Une lettre est adressée par les autorités de la Fiss au comité directeur de la Fcssu, instance administrée respectivement au titre de président par Abdou Mze Schyth et de secrétaire général par Attoumane Mohamadi. Cette lettre informe l'officialisation de l'affiliation de la Fcssu à la Fiss. « Cette affiliation illustre pour nous la concrétisation des efforts de longue haleine. Nous comptons ainsi développer une bonne coopération avec cette instance-mère et tisser des relations d’échange avec les autres fédérations nationales afin de promouvoir le sport comorien ». La thèse selon laquelle « mieux vaut exceller dans une institution sportive que d'être bons dans plusieurs » paraît fasciner les responsables de la Fcssu. « Les statuts de la Fcssu prévoient deux commissions techniques de base, chargée de l'organisation des activités, l'une pour le scolaire et l'autre pour le sport universitaire », précise Attoumane.
Préserver la santé
Au menu du projet de la Fcssu, la relance des activités scolaires et universitaires, dont la célébration de la journée internationale du Sport universitaire en septembre prochain aux Comores, le championnat local pour la préparation de l'Universiade de Naples (Italie) en 2019, enfin, la préparation du championnat national scolaire, en vue de prendre part au championnat international de la Fiss.

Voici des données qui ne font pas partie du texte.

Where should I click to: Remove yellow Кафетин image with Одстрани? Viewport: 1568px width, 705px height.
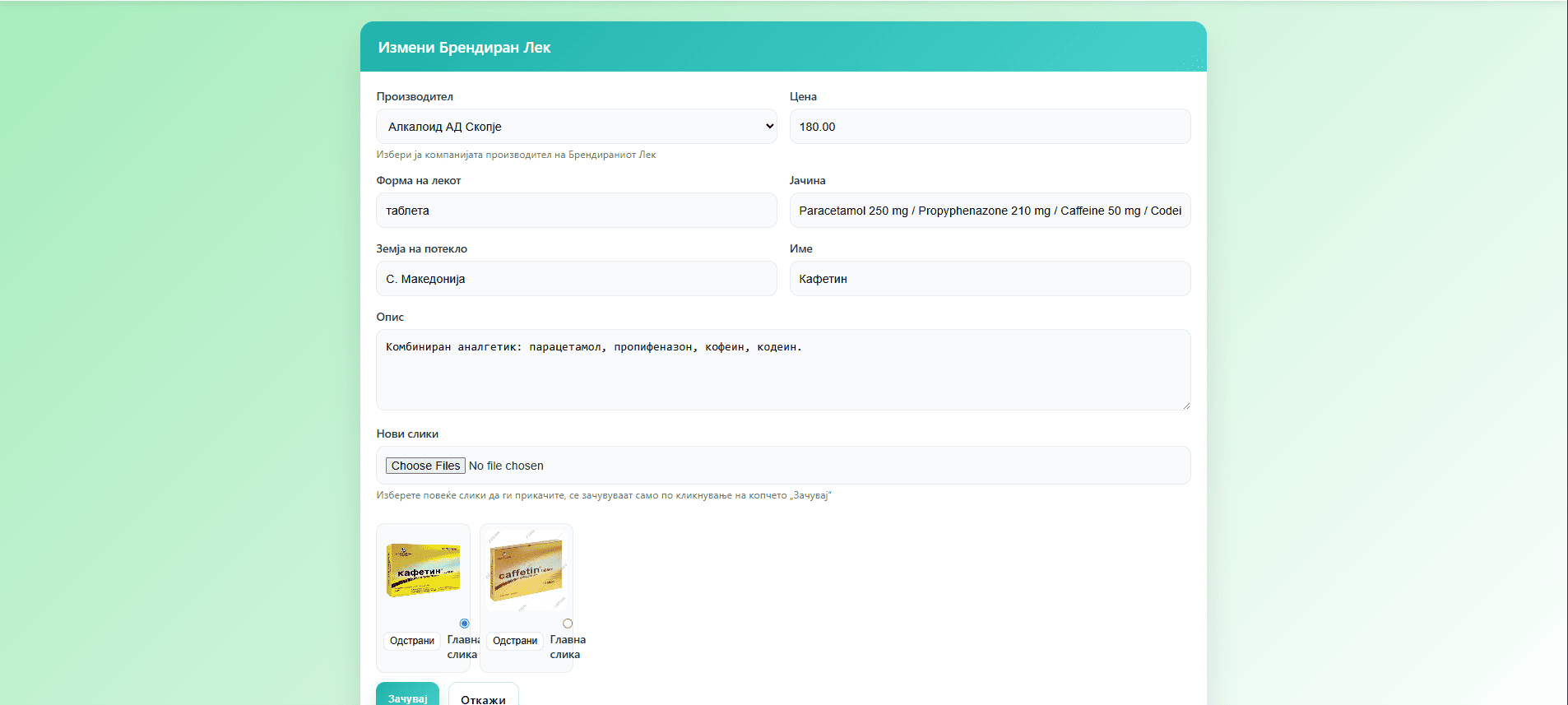coord(411,641)
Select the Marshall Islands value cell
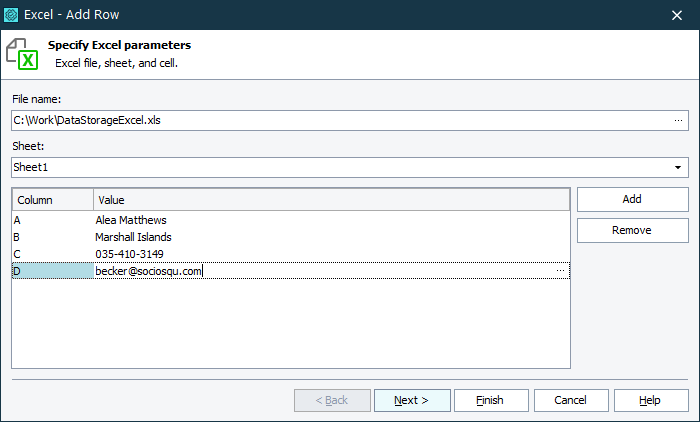This screenshot has height=422, width=700. tap(134, 237)
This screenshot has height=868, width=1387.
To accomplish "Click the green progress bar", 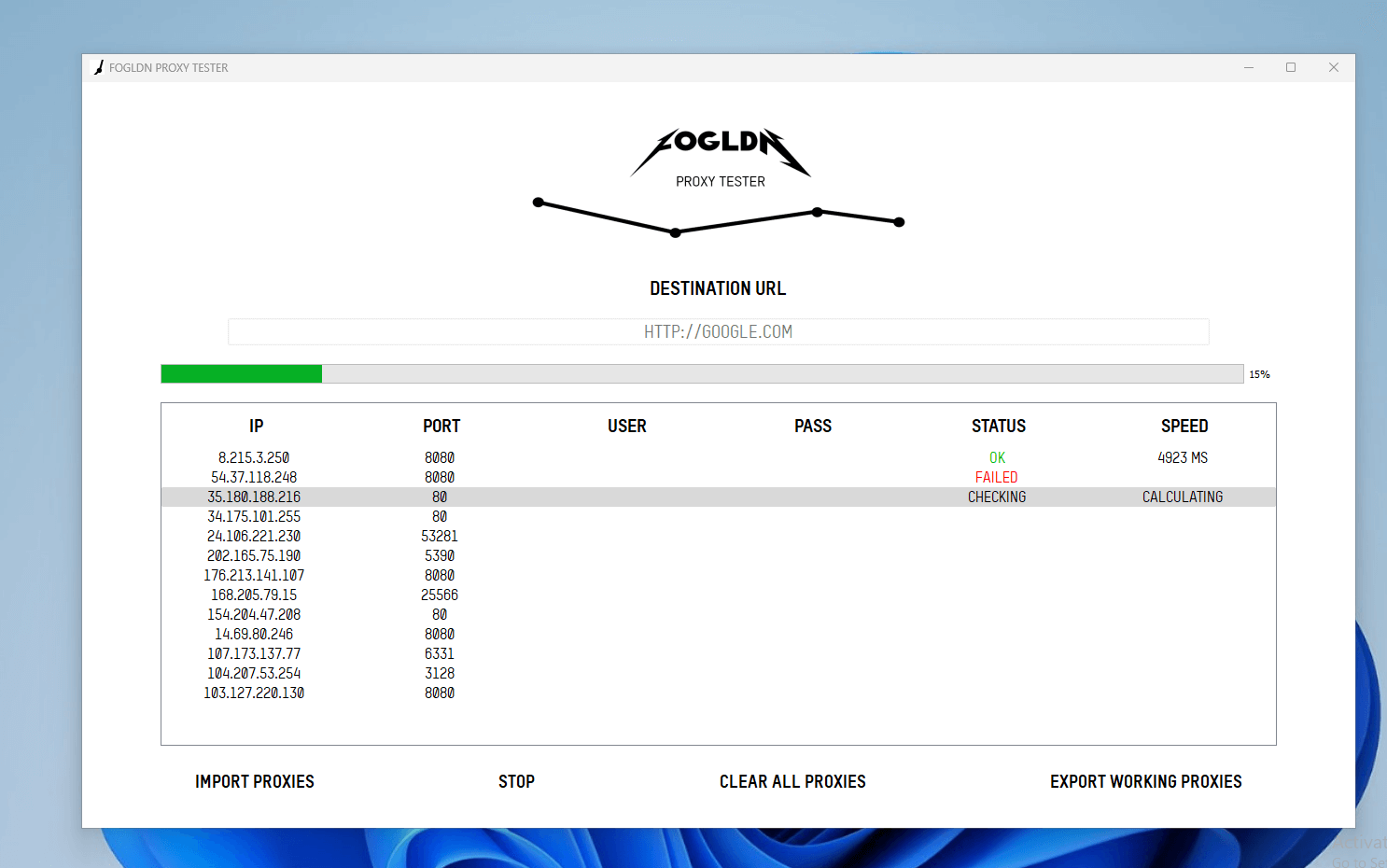I will click(x=241, y=373).
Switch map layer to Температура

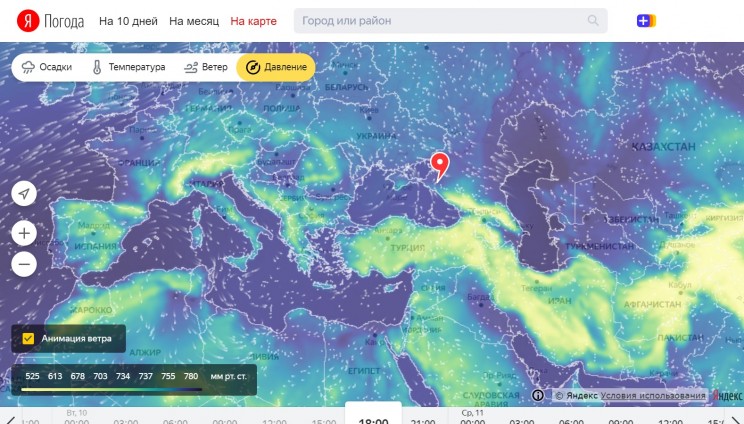pyautogui.click(x=129, y=67)
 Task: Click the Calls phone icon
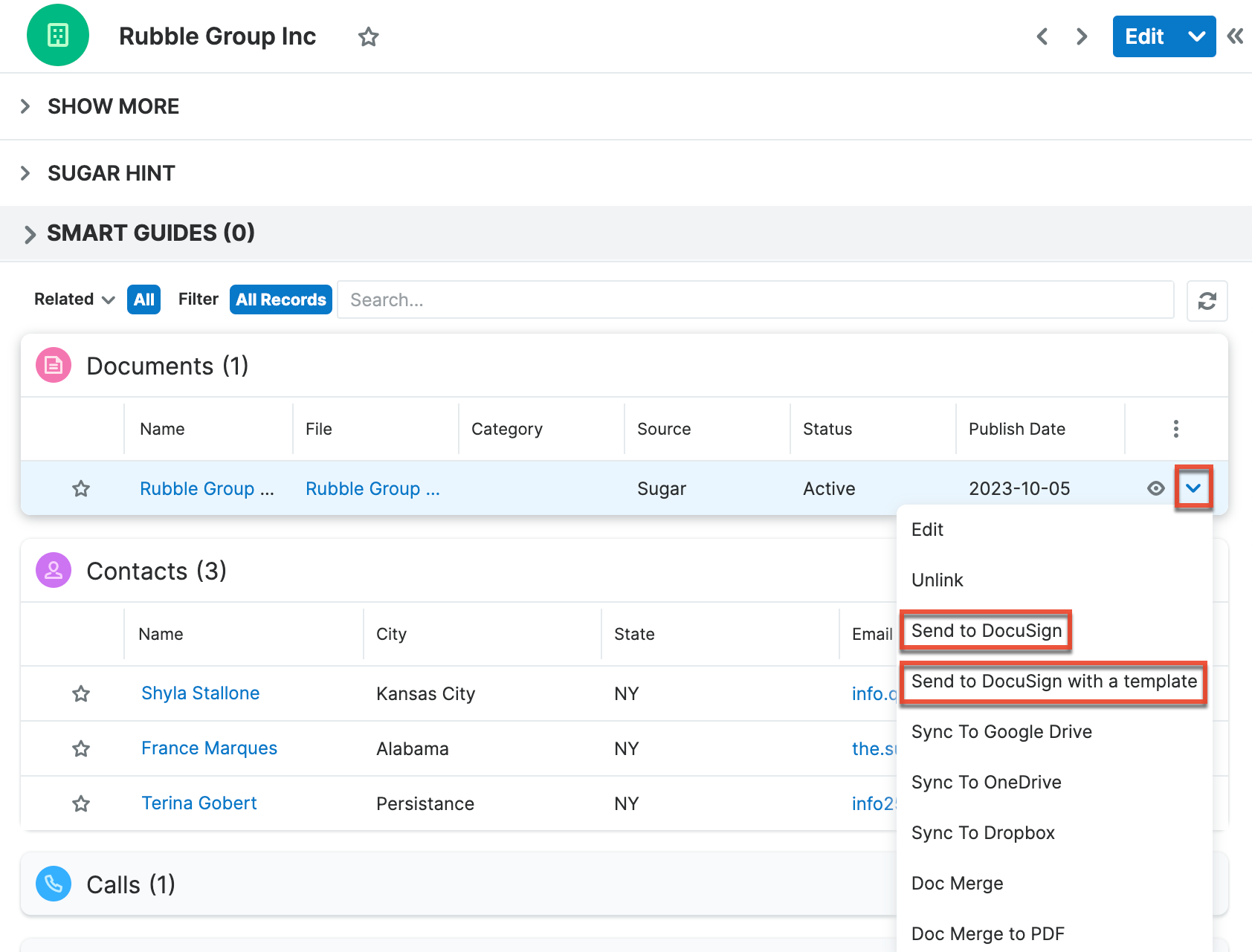(x=54, y=884)
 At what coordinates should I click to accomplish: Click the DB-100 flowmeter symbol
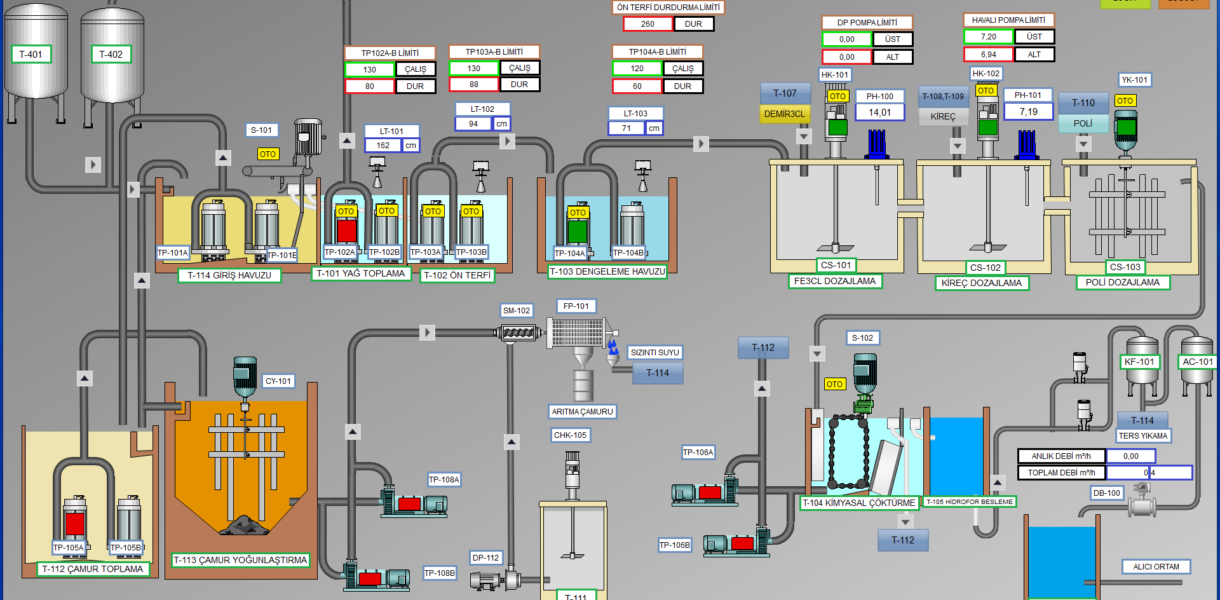pyautogui.click(x=1140, y=505)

Dans cette acrobatie des activités sportives, scolaires et universitaires, les ministères de la Jeunesse et de sport d'une part, de la santé d'autre la part et en 3e lieu, le ministère de l’Éducation nationale doivent être sensibilisés, étant les partenaires principaux. « C'est indispensable de collaborer avec ces ministères. Nos compétiteurs sont des enfants et des jeunes (12 à 27 ans) élèves et/ou étudiants. Même coûteuses, les visites médicales sont obligatoires pour préserver leur santé », clarifie Attoumane Mohamadi, secrétaire général de la Fcssu.